Task inputs Block Start
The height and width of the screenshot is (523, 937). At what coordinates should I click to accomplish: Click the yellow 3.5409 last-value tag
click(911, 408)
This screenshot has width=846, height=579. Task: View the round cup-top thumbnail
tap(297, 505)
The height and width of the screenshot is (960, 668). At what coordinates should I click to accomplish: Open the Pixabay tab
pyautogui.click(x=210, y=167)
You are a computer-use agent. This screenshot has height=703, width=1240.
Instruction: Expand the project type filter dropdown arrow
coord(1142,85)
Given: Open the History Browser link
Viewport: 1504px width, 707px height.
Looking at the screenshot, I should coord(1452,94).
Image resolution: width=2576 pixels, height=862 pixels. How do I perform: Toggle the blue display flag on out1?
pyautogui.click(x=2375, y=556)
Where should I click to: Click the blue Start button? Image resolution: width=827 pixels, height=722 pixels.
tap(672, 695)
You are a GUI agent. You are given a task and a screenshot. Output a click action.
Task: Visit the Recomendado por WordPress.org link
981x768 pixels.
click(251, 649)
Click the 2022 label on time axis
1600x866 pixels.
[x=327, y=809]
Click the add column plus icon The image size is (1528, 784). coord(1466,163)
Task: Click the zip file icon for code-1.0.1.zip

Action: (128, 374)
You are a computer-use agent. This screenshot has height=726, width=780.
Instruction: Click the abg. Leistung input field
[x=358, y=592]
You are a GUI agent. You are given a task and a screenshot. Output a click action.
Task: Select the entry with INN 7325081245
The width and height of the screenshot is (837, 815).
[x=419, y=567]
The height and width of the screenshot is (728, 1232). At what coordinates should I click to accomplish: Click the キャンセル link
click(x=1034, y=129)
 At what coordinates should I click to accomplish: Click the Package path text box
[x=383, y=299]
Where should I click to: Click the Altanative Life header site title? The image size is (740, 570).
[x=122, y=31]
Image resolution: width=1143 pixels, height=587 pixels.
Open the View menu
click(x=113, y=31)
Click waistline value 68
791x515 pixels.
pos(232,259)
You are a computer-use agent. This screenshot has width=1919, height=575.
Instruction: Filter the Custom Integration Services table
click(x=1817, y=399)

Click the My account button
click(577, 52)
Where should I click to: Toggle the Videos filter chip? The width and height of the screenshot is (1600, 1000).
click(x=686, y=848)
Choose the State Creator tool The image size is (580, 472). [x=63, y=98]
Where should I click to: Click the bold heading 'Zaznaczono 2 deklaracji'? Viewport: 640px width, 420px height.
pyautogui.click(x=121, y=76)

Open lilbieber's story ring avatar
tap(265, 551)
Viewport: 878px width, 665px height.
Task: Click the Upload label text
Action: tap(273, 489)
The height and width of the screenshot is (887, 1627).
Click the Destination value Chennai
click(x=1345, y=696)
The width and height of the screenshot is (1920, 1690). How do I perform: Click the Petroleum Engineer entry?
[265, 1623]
Task inputs Block End
Instructions to follow: Copy every record above exactly as it stands.

Task output:
The height and width of the screenshot is (523, 937). At what coordinates should I click to accomplish: Click the yellow 3.5409 last-value tag
click(911, 408)
This screenshot has width=846, height=579. Task: View the round cup-top thumbnail
tap(297, 505)
The height and width of the screenshot is (960, 668). At what coordinates should I click to accomplish: Open the Pixabay tab
pyautogui.click(x=210, y=167)
You are a computer-use agent. This screenshot has height=703, width=1240.
Instruction: Expand the project type filter dropdown arrow
coord(1142,85)
Given: Open the History Browser link
Viewport: 1504px width, 707px height.
Looking at the screenshot, I should coord(1452,94).
Image resolution: width=2576 pixels, height=862 pixels. How do I perform: Toggle the blue display flag on out1?
pyautogui.click(x=2375, y=556)
Where should I click to: Click the blue Start button? Image resolution: width=827 pixels, height=722 pixels.
tap(672, 695)
You are a GUI agent. You are given a task and a screenshot. Output a click action.
Task: Visit the Recomendado por WordPress.org link
981x768 pixels.
click(251, 649)
Click the 2022 label on time axis
1600x866 pixels.
[x=327, y=809]
Click the add column plus icon The image size is (1528, 784). coord(1466,163)
Task: Click the zip file icon for code-1.0.1.zip

Action: (128, 374)
You are a computer-use agent. This screenshot has height=726, width=780.
Instruction: Click the abg. Leistung input field
[x=358, y=592]
You are a GUI agent. You are given a task and a screenshot. Output a click action.
Task: Select the entry with INN 7325081245
The width and height of the screenshot is (837, 815).
[x=419, y=567]
The height and width of the screenshot is (728, 1232). At what coordinates should I click to accomplish: Click the キャンセル link
click(x=1034, y=129)
 At what coordinates should I click to accomplish: Click the Package path text box
[x=383, y=299]
Where should I click to: Click the Altanative Life header site title? The image size is (740, 570).
[x=122, y=31]
Image resolution: width=1143 pixels, height=587 pixels.
Open the View menu
click(x=113, y=31)
Click waistline value 68
791x515 pixels.
pos(232,259)
You are a computer-use agent. This screenshot has width=1919, height=575.
Instruction: Filter the Custom Integration Services table
click(x=1817, y=399)

Click the My account button
click(577, 52)
Where should I click to: Toggle the Videos filter chip? The width and height of the screenshot is (1600, 1000).
click(x=686, y=848)
Choose the State Creator tool The image size is (580, 472). [x=63, y=98]
Where should I click to: Click the bold heading 'Zaznaczono 2 deklaracji'? Viewport: 640px width, 420px height.
pyautogui.click(x=121, y=76)

Open lilbieber's story ring avatar
tap(265, 551)
Viewport: 878px width, 665px height.
Task: Click the Upload label text
Action: tap(273, 489)
The height and width of the screenshot is (887, 1627).
Click the Destination value Chennai
click(x=1345, y=696)
The width and height of the screenshot is (1920, 1690). How do I perform: Click the Petroleum Engineer entry?
[265, 1623]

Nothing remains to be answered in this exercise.